WORK INSTRUCTIONS: Of the records that follow, copy only the lines from the line containing "The image size is (2576, 1449). Task: Open" to the line containing "Click the notification", both included, exactly as written.

SUPPLIED MATERIAL:
※

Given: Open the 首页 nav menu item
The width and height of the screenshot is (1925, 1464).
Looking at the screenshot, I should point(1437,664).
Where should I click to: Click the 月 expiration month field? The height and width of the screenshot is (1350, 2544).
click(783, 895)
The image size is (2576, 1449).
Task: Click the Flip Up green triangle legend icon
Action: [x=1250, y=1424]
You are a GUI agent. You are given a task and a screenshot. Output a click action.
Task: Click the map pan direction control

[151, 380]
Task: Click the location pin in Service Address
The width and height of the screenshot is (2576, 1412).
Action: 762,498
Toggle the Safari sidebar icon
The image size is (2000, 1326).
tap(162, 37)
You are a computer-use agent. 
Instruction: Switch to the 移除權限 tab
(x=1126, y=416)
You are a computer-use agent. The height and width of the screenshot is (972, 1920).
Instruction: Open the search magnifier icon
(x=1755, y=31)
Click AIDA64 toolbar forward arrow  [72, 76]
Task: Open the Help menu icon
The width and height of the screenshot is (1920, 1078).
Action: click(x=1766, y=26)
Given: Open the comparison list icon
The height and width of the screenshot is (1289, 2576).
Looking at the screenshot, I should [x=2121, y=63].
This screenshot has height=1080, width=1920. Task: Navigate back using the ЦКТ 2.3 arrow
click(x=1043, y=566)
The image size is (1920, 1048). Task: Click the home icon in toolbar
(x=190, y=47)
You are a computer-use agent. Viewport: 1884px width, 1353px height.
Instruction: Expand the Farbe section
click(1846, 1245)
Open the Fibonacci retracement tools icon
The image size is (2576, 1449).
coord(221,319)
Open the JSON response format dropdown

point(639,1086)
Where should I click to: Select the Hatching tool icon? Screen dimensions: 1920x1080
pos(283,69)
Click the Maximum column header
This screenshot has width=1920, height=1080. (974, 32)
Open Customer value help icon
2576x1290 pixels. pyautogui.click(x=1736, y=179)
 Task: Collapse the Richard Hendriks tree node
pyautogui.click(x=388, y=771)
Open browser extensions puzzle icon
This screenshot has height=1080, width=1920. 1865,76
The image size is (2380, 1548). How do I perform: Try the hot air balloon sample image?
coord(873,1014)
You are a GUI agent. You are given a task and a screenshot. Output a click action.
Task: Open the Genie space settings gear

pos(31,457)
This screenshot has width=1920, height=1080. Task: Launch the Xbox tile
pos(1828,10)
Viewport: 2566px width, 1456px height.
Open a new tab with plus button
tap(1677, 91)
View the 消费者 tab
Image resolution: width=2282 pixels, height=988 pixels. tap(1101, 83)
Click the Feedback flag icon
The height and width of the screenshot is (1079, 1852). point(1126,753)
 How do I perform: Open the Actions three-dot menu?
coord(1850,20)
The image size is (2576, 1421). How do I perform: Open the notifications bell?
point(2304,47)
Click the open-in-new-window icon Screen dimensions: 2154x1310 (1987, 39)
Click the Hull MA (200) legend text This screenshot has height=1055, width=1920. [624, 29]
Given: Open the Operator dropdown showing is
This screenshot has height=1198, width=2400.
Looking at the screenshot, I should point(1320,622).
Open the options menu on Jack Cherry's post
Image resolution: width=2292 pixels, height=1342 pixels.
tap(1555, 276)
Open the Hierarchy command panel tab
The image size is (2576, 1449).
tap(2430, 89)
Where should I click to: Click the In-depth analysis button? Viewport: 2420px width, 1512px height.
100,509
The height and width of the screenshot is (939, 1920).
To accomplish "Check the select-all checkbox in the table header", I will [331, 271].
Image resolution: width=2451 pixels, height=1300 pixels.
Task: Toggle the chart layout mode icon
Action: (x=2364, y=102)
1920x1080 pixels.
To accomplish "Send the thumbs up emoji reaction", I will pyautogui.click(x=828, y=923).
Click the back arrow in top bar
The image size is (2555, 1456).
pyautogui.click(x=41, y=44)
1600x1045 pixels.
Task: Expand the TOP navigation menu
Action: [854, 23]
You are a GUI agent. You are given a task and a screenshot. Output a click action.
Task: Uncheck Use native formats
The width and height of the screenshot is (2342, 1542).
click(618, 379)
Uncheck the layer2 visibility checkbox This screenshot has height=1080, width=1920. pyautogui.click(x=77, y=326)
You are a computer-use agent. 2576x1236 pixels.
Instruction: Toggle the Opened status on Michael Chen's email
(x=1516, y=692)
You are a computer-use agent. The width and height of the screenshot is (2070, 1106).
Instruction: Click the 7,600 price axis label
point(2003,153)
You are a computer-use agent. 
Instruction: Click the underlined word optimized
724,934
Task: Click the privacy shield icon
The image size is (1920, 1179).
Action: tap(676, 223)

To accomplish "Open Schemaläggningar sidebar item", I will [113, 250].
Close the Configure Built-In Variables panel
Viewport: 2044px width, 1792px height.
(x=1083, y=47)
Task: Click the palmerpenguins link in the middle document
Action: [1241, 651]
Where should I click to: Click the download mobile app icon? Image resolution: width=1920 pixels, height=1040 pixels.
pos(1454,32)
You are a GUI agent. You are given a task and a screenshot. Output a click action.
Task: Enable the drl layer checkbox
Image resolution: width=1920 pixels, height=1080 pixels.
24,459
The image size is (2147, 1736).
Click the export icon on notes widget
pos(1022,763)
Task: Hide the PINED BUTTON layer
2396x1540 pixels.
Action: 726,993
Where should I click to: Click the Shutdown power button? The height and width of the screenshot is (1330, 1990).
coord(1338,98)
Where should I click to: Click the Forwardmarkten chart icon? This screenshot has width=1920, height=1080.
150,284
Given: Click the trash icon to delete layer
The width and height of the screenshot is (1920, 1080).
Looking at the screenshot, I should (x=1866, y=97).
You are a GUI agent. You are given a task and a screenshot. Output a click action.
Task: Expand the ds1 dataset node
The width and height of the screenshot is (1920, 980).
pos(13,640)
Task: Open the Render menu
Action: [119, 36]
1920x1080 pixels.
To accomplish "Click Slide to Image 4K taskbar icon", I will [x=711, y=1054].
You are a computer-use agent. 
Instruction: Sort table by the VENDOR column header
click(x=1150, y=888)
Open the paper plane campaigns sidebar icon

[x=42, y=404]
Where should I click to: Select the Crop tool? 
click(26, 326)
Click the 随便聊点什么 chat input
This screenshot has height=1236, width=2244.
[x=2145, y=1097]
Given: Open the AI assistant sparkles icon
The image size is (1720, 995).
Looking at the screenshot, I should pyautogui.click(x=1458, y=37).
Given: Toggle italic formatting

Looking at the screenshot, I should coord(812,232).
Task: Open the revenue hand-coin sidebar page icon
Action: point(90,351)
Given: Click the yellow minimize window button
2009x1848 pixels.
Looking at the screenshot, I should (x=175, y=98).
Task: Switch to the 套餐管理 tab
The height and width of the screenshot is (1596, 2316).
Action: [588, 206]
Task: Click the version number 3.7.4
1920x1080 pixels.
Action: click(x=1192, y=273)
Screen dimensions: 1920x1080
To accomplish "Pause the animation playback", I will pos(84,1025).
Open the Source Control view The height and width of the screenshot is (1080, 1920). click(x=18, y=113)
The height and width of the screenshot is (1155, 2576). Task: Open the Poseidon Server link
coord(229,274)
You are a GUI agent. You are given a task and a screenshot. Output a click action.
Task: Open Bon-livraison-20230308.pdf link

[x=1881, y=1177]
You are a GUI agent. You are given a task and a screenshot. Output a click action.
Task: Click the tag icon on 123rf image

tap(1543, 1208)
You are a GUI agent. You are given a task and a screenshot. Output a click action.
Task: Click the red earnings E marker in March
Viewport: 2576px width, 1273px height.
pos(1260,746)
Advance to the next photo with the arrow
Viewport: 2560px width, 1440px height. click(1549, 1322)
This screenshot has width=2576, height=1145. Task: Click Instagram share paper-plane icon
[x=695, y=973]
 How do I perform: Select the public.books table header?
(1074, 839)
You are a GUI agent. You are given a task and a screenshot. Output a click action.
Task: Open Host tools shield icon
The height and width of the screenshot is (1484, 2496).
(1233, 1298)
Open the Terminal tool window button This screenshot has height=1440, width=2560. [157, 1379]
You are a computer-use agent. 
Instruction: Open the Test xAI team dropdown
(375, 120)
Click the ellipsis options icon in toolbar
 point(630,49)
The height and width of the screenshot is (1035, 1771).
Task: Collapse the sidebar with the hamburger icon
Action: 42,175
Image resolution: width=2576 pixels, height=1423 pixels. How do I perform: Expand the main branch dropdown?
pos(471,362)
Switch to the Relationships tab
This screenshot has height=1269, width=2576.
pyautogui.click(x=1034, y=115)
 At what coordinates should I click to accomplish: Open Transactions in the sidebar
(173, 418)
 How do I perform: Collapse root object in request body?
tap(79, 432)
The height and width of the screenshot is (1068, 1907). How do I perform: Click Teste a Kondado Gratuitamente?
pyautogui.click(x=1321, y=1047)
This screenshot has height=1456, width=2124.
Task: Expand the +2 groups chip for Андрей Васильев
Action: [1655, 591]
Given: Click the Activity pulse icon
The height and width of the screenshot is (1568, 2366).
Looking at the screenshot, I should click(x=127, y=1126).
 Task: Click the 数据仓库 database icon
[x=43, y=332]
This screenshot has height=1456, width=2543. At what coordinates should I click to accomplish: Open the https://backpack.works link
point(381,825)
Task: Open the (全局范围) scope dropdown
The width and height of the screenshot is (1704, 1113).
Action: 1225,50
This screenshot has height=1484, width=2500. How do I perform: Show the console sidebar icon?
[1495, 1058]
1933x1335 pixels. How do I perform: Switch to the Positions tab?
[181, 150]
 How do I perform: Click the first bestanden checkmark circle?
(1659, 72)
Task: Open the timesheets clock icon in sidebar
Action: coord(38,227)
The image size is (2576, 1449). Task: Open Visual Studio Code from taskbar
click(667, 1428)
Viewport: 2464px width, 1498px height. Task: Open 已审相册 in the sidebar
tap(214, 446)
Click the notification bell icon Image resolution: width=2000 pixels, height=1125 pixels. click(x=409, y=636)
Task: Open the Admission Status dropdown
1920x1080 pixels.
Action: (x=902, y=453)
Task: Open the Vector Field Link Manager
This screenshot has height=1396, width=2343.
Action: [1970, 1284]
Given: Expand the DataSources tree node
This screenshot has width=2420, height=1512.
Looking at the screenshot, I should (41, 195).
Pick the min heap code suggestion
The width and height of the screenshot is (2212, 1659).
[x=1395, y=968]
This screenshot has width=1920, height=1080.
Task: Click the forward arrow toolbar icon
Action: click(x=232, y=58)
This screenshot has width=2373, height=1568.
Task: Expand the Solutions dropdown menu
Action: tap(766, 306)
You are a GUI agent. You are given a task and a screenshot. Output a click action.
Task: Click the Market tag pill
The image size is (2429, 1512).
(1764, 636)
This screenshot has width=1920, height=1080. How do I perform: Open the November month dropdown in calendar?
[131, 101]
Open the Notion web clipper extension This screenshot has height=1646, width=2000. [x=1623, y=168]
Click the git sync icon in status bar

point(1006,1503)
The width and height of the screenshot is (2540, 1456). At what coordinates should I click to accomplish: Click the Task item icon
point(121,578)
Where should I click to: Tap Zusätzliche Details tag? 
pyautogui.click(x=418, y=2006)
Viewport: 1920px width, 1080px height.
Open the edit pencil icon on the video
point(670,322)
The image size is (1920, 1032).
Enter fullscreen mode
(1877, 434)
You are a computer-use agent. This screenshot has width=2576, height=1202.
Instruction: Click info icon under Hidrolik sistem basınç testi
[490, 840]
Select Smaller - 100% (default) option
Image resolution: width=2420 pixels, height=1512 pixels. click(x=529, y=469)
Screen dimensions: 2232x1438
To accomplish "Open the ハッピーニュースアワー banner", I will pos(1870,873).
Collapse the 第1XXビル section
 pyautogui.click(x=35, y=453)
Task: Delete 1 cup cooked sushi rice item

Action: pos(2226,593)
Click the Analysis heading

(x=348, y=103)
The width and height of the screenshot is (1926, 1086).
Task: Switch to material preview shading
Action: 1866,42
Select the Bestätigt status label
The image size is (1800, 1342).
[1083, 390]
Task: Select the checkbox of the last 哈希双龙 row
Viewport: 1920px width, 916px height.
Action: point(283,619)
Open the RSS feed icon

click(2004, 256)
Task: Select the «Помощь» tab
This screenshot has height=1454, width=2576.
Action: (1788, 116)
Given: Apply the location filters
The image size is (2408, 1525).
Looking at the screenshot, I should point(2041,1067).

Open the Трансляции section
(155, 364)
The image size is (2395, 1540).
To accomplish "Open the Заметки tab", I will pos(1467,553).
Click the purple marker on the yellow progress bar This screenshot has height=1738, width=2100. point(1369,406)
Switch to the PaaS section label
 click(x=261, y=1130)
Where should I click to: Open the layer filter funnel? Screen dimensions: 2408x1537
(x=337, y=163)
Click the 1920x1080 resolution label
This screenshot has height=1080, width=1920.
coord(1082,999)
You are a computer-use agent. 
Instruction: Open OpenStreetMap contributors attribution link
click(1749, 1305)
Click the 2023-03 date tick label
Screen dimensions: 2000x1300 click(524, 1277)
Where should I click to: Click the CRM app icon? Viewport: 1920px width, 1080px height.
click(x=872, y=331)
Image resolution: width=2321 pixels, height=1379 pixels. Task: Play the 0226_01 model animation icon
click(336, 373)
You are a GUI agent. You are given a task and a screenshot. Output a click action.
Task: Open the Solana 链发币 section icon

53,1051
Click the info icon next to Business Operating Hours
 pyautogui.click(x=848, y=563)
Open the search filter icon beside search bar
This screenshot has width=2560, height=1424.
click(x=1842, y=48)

※

EXERCISE OUTPUT:
The image size is (2576, 1449). Task: Open Visual Studio Code from taskbar
click(667, 1428)
Viewport: 2464px width, 1498px height. Task: Open 已审相册 in the sidebar
tap(214, 446)
Click the notification bell icon Image resolution: width=2000 pixels, height=1125 pixels. click(x=409, y=636)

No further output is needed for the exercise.